== Directive ==
Write out the lines starting with the line that contains "How do I perform: Click the Drone-CIE" and going on through the line that contains "Action: pos(205,139)", with both of those lines included, reproducing each one exactly.

--- --- ---

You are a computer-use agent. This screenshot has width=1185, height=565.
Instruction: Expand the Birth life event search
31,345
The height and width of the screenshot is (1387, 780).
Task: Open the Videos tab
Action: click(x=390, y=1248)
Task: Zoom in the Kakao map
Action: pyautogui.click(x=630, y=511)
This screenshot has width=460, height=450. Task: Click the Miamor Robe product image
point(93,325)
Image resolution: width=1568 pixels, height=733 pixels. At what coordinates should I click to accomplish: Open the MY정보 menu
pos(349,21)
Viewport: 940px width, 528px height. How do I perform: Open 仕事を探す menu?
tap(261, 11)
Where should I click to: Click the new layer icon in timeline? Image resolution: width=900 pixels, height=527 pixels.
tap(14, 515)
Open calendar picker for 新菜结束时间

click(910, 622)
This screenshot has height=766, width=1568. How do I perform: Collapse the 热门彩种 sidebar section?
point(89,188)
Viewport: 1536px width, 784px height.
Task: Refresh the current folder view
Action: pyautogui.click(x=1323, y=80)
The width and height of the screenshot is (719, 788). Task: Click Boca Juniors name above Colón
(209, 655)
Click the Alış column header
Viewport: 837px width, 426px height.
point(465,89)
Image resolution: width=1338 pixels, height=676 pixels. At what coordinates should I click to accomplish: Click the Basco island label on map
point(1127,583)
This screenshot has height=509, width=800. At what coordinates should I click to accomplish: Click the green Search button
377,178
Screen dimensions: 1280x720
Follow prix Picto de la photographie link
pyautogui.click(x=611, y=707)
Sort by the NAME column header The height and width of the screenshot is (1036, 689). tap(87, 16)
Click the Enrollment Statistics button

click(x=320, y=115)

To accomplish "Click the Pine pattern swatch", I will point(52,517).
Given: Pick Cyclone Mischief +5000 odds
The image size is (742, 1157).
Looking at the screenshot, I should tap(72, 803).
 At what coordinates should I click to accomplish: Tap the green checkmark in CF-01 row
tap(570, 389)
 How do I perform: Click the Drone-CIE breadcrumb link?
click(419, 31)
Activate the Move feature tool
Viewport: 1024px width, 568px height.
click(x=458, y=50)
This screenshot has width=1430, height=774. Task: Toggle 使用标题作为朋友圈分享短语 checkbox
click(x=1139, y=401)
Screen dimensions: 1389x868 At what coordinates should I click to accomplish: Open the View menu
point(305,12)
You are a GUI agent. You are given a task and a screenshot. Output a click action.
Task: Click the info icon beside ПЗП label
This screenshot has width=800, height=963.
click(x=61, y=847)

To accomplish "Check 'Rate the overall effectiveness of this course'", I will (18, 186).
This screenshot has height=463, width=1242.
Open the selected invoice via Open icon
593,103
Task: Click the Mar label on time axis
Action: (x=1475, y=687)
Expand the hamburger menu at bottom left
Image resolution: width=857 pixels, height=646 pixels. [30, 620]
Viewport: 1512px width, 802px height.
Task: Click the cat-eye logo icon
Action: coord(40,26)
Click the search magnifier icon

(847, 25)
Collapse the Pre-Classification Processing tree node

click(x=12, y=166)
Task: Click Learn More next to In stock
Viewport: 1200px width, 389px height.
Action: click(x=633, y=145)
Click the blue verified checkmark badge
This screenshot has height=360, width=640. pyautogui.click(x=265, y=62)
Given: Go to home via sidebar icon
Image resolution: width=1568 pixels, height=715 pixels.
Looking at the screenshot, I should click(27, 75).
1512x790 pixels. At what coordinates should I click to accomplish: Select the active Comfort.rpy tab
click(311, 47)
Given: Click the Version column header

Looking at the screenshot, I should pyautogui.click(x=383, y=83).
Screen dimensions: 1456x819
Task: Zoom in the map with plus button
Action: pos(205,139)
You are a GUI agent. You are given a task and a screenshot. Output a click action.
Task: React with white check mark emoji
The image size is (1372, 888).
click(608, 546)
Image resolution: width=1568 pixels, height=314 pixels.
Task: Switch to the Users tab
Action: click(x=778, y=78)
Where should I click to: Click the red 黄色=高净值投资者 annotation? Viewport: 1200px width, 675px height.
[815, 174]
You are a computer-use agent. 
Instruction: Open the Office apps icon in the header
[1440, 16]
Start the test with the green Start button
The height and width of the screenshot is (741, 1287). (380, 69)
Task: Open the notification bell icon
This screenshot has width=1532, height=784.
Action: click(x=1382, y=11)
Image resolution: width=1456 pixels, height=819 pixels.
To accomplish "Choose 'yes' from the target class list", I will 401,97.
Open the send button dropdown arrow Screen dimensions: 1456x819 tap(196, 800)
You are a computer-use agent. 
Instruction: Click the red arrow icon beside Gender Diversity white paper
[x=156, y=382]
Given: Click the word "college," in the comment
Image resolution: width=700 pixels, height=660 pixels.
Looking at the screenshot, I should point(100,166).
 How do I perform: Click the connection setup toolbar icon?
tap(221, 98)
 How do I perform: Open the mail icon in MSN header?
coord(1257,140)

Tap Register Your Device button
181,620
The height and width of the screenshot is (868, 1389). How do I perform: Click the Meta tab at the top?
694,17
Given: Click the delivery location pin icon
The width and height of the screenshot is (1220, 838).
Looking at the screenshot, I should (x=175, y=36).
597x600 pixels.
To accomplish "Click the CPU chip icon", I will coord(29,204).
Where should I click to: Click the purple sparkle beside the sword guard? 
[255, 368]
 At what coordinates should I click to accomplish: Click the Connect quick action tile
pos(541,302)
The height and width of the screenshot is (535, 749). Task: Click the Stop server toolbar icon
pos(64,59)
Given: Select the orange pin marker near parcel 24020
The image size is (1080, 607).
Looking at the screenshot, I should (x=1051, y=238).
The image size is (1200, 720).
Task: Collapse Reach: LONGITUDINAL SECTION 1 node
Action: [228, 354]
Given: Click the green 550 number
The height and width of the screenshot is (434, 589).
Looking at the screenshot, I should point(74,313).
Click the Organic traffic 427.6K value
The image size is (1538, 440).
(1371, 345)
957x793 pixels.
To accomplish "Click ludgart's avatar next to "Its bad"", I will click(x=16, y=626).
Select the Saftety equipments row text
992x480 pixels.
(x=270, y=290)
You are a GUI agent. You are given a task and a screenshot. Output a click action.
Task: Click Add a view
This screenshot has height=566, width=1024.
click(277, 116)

--- --- ---

== Exercise response ==
 How do I perform: Click the Drone-CIE breadcrumb link?
click(419, 31)
Activate the Move feature tool
Viewport: 1024px width, 568px height.
click(x=458, y=50)
This screenshot has width=1430, height=774. Task: Toggle 使用标题作为朋友圈分享短语 checkbox
click(x=1139, y=401)
Screen dimensions: 1389x868 At what coordinates should I click to accomplish: Open the View menu
point(305,12)
You are a GUI agent. You are given a task and a screenshot. Output a click action.
Task: Click the info icon beside ПЗП label
This screenshot has width=800, height=963.
click(x=61, y=847)

To accomplish "Check 'Rate the overall effectiveness of this course'", I will (18, 186).
This screenshot has height=463, width=1242.
Open the selected invoice via Open icon
593,103
Task: Click the Mar label on time axis
Action: (x=1475, y=687)
Expand the hamburger menu at bottom left
Image resolution: width=857 pixels, height=646 pixels. [30, 620]
Viewport: 1512px width, 802px height.
Task: Click the cat-eye logo icon
Action: coord(40,26)
Click the search magnifier icon

(847, 25)
Collapse the Pre-Classification Processing tree node

click(x=12, y=166)
Task: Click Learn More next to In stock
Viewport: 1200px width, 389px height.
Action: click(x=633, y=145)
Click the blue verified checkmark badge
This screenshot has height=360, width=640. pyautogui.click(x=265, y=62)
Given: Go to home via sidebar icon
Image resolution: width=1568 pixels, height=715 pixels.
Looking at the screenshot, I should click(27, 75).
1512x790 pixels. At what coordinates should I click to accomplish: Select the active Comfort.rpy tab
click(311, 47)
Given: Click the Version column header

Looking at the screenshot, I should pyautogui.click(x=383, y=83).
Screen dimensions: 1456x819
Task: Zoom in the map with plus button
Action: pos(205,139)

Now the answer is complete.